Meiju Sundelin switched from Nokia to a career in wellbeing. Her company Happy Health operates from a basement space at Merimiehenkatu. Next to Meiju is her yoga colleague Magnus Berg Appel.Meiju Sundelin, a former Nokia engineer, has established a wellbeing enterprise.

Setting up your own company is more popular than ever in Espoo, where a third of the budding entrepreneurs with a background in IT are ex-Nokia employees.

Meiju Sundelin from Espoo decided to jump rather than wait to be pushed when Nokia, her employer, announced in summer 2012 that they would have to let 3,700 people go from their unit in Finland. Accepting a voluntary redundancy package, she applied for support from Nokia for setting up her own company.

In the capital region, Espoo was the worst hit by the redundancies at Nokia, with the city’s unemployment rate jumping from six to over eight per cent during the year preceding last September.

A majority of employees who lost their jobs were highly educated professionals, which partly explains why more people than ever have decided to start out as entrepreneurs in Espoo, Sundelin among them.

Sundelin’s new business is a far cry from her old job. The engineer and expert of strategy projects has transformed into a wellbeing coach, who combines yoga with Reiki therapy in her services.

“Wellbeing issues have always been close to my heart. Already long before leaving Nokia, I attended courses and obtained information on wellbeing,” explains Sundelin in cellar premises in Punavuori, in central Helsinki.

Through the windows of the dimly lit yoga room, you can see the feet of people traipsing down Merimiehenkatu.

The bubbling of a coffee machine and the ringing of a phone carry to the yoga room from the corridor through a separating curtain but do not distract Sundelin, who is looking for the right position on a yoga mat.

The only aspect of her new career that is reminiscent of her time in Nokia is that the 34-year-old Sundelin markets courses to the employees of large corporations.

“My goal is to make companies more efficient by boosting their employees’ energy levels and reducing the number of days spent on sick leave,” she explains.
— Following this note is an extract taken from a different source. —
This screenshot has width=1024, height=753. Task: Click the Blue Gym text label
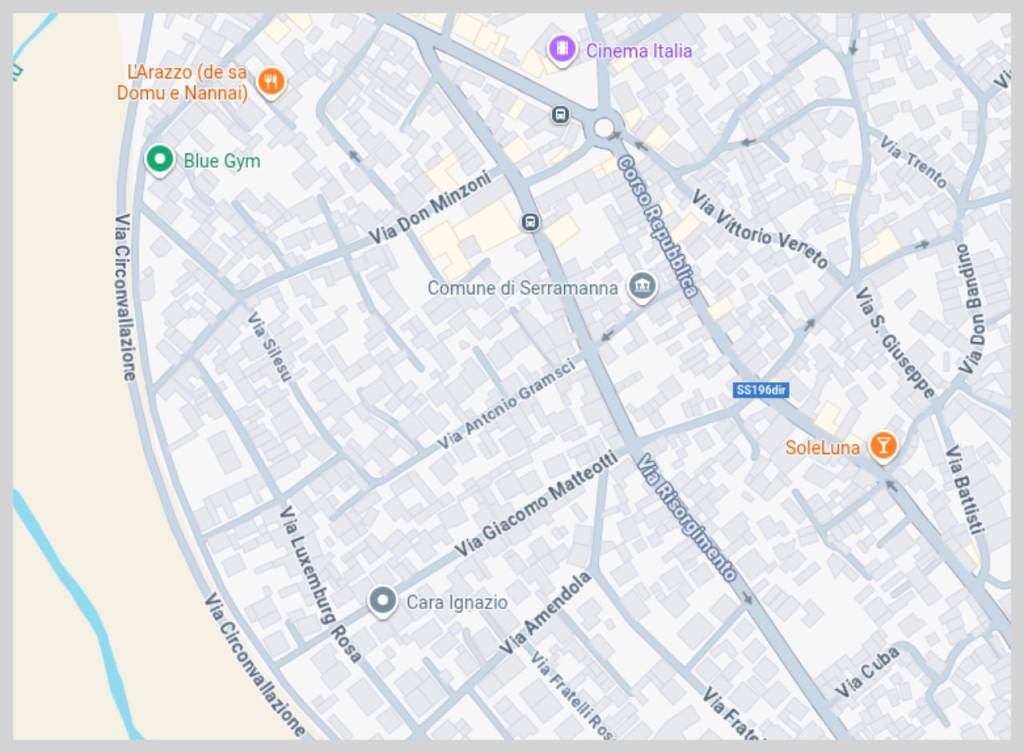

People went first, then phones

• The largest cooperation negotiations at Nokia in Finland resulted in the loss of 1,400 jobs in April 2011 and 3,700 in June 2012.

• In 2011, Nokia established a bridging programme to help people set up their own business.

• The sale of Nokia’s mobile phone operations to Microsoft was confirmed at a general meeting on Tuesday 19 November.

One in ten ex-Nokia

Roughly a thousand new companies will be registered in Espoo this year, but a large number of them will not provide new jobs, existing only on paper, operating as part of a larger business.

Just under ten per cent of the new entrepreneurs are ex-Nokia employees, a figure that is growing rapidly, according to Erkki Pärssinen, managing director of EnterpriseEspoo, an organisation offering advice and services to local companies. Out of new business owners with a background in IT, more than a third used to work for the mobile phone giant.

Pärssinen estimates that EnterpriseEspoo will help over 400 new companies get off the ground this year, compared with 350 last year.

During the peak years, EnterpriseEspoo has helped with the setting up of up to 450 start-ups but the end of this year seems to break all the records. Pärssinen believes that at this rate the figure will be close to 500 next year.

“It’s unlikely that large companies will be hiring a lot of new employees in the near future and the people who lost their jobs in 2012 will be coming to the end of their earnings-related unemployment allowance. I’m sure quite a number of them will be looking into applying for start-up money for a new business,” speculates Pärssinen.

Sundelin did not qualify for the state start-up funding as she received support from Nokia. Even though the funding helped to kick-start the business, getting the company up and running has still required a great deal of work and patience.

“I’m sure all entrepreneurs need to take their time organising all practical matters and getting the ball rolling. This autumn has gone pretty well,” says Sundelin, a year into her new career.

Sundelin’s venture into a new field may be unusual but not quite as exceptional as it seems at a first glance.

“Engineers are less likely to change their direction totally but on the other hand women are braver in this regard than men,” Pärssinen sums up.

The wellbeing coach has a relaxed attitude towards her big career change.

“This felt like the right move at the time but I was not left with any antipathy towards a corporate career either so I can see myself getting back into that at some point in the future,” says Sundelin.